Trump loves playing toy soldiers, but it is not a game
Conflating patriotism and division with personality cult, Donald Trump taking the salute as the US Army celebrated its 250th anniversary cunningly serves to give his addicted supporters a much-needed fix as America threatens to split at the seams thanks to his bewildering presidency.
Some 6000 soldiers with weapons marched in the massive grand parade through Washington streets alongside mounted cavalry, 50 military aircraft and 60-ton M1 Abrams battle tanks, while overhead a flyover of bombers, helicopters and vintage warplanes also coincided with the president's 79th birthday. People marching honour the history of the men or women who serve; the thunder of rolling metal is the expression of power. The day inevitably turned the memorial into a Trump rally.
Few seemed to notice the ironies: Trump glories in military might, yet was medically exempt from serving in Vietnam in 1968 after a foot doctor and friendly family business associate diagnosed heel spurs; he later attacked Republican rival John McCain, a Navy flyer and POW at the Hanoi Hilton, saying, 'he's not a war hero. He's a war hero because he was captured. I like people that weren't captured '; Meanwhile, the $69 million parade comes just months after Trump slashed funding for the Department of Veterans Affairs.
Meanwhile, as Trump bathed in birthday adulation, protests erupted across the US with the 'No Kings' group adding a personal anti-authoritarian slap in the face to the president for defying court orders and questionable deportations.
The Army celebrations were surely tainted by Trump's decision to send US Marines and the National Guard against fellow Americans protesting raids on immigrant communities in California the week before, and his subsequent threats to use the military against protesters in Washington exercising their First Amendment right. 'These are people who hate our country .… if any protesters want to come out, they will be met with very big force,' he warned.
Spectacle is often the language of empire, and just as the Romans did, Trump used the pageantry of the grand military parade to remind Americans who ruled the world and who was in charge. Trump is pushing a myth that America has fallen from greatness. Yet his empire runs hundreds of military bases across the globe, ensures policies preserve US economic hegemony and exports American ideals.

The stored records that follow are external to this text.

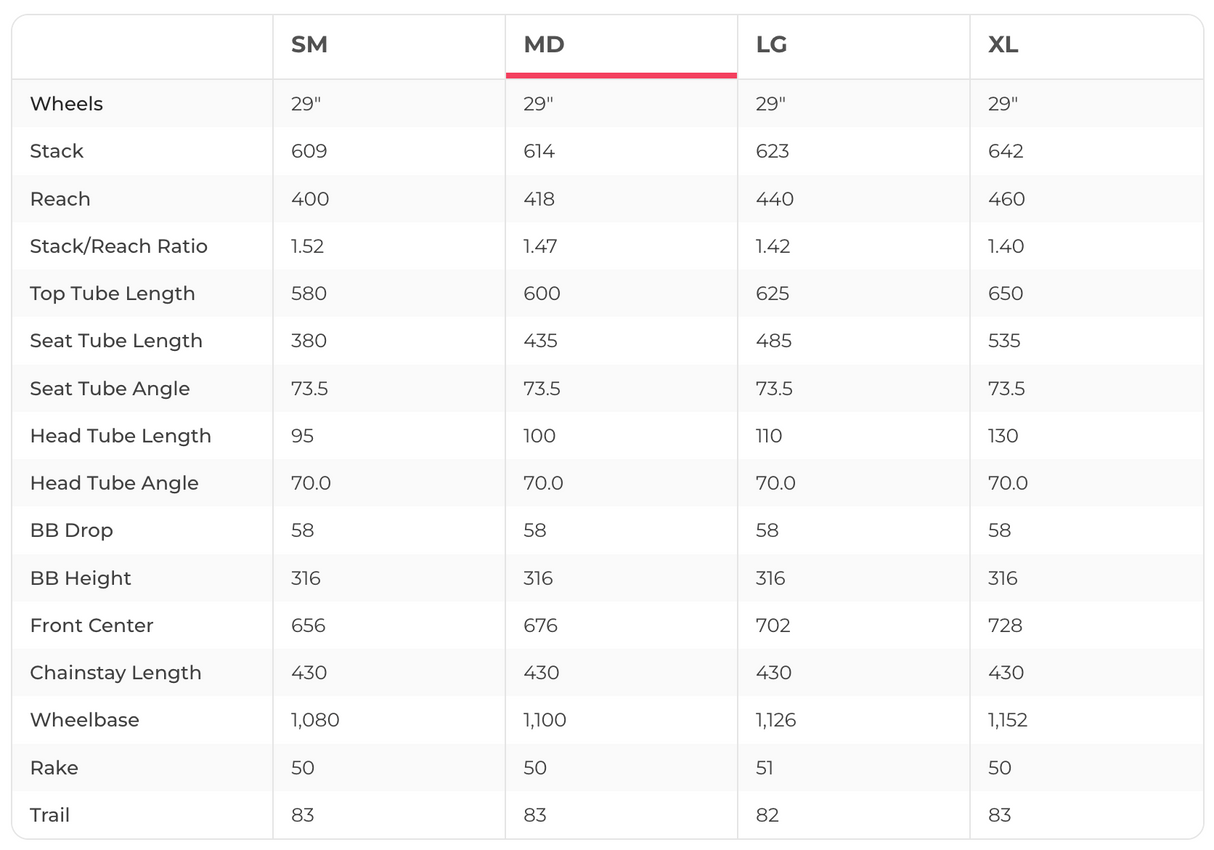
Task: Select the Top Tube Length row label
Action: [112, 293]
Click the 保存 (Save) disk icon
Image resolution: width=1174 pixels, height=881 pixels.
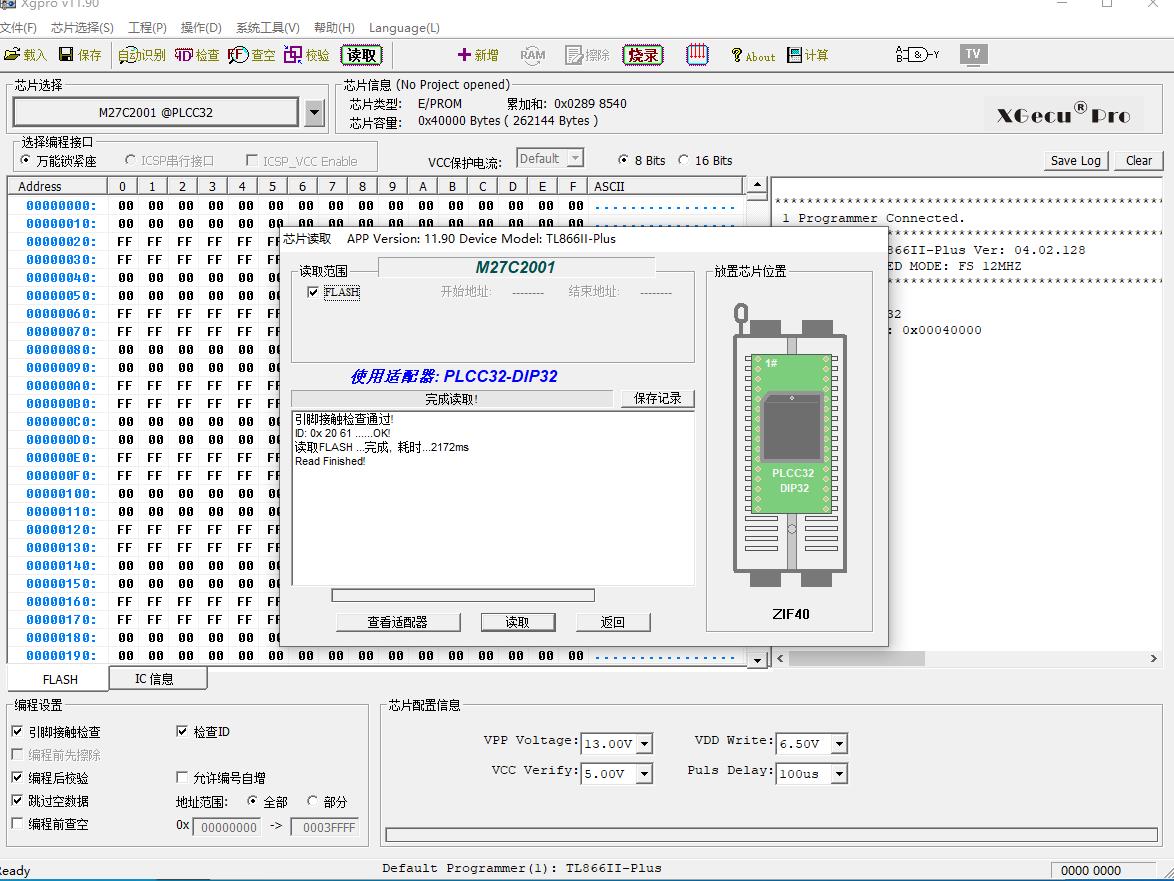pyautogui.click(x=67, y=55)
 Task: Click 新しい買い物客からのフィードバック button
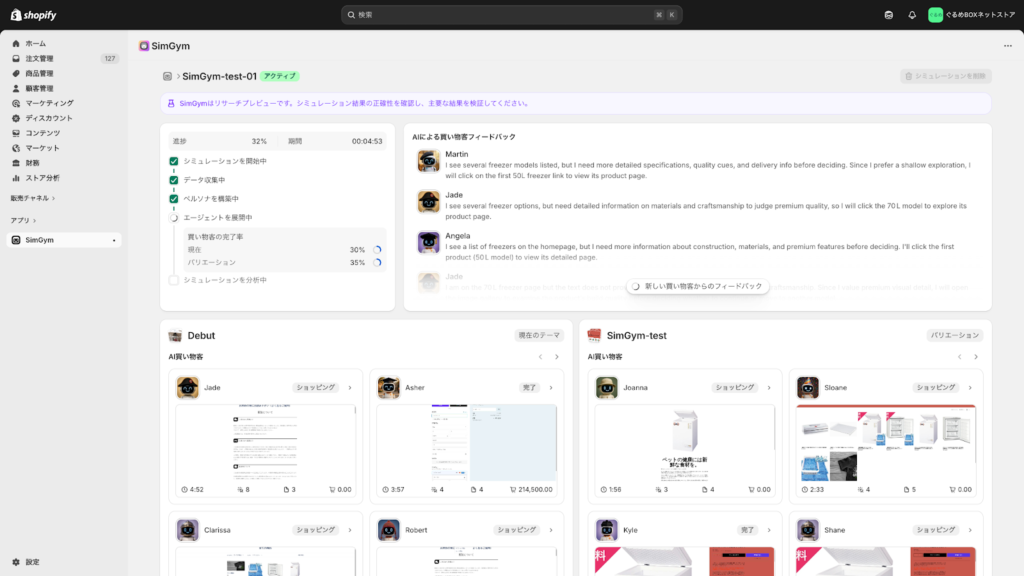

The late Jimmy Carter in 2019 told Trump during his first term as president how China has not wasted a single penny on war and was ahead of a US that had squandered $3 trillion on military spending and was 'the most warlike nation in the history of the world,' because of a tendency to try to force others to 'adopt our American principles'.
But Trump replaced bite with bark and threw the switch to vaudeville while his supporters lapped up his threats to invade Canada, Mexico, Panama and Greenland and promises to end wars in Ukraine-Russia and Gaza. But when the US Army marched down Constitution Avenue yesterday, in the rubble of Gaza, Israel or Iran, nobody sang Happy Birthday Mr President.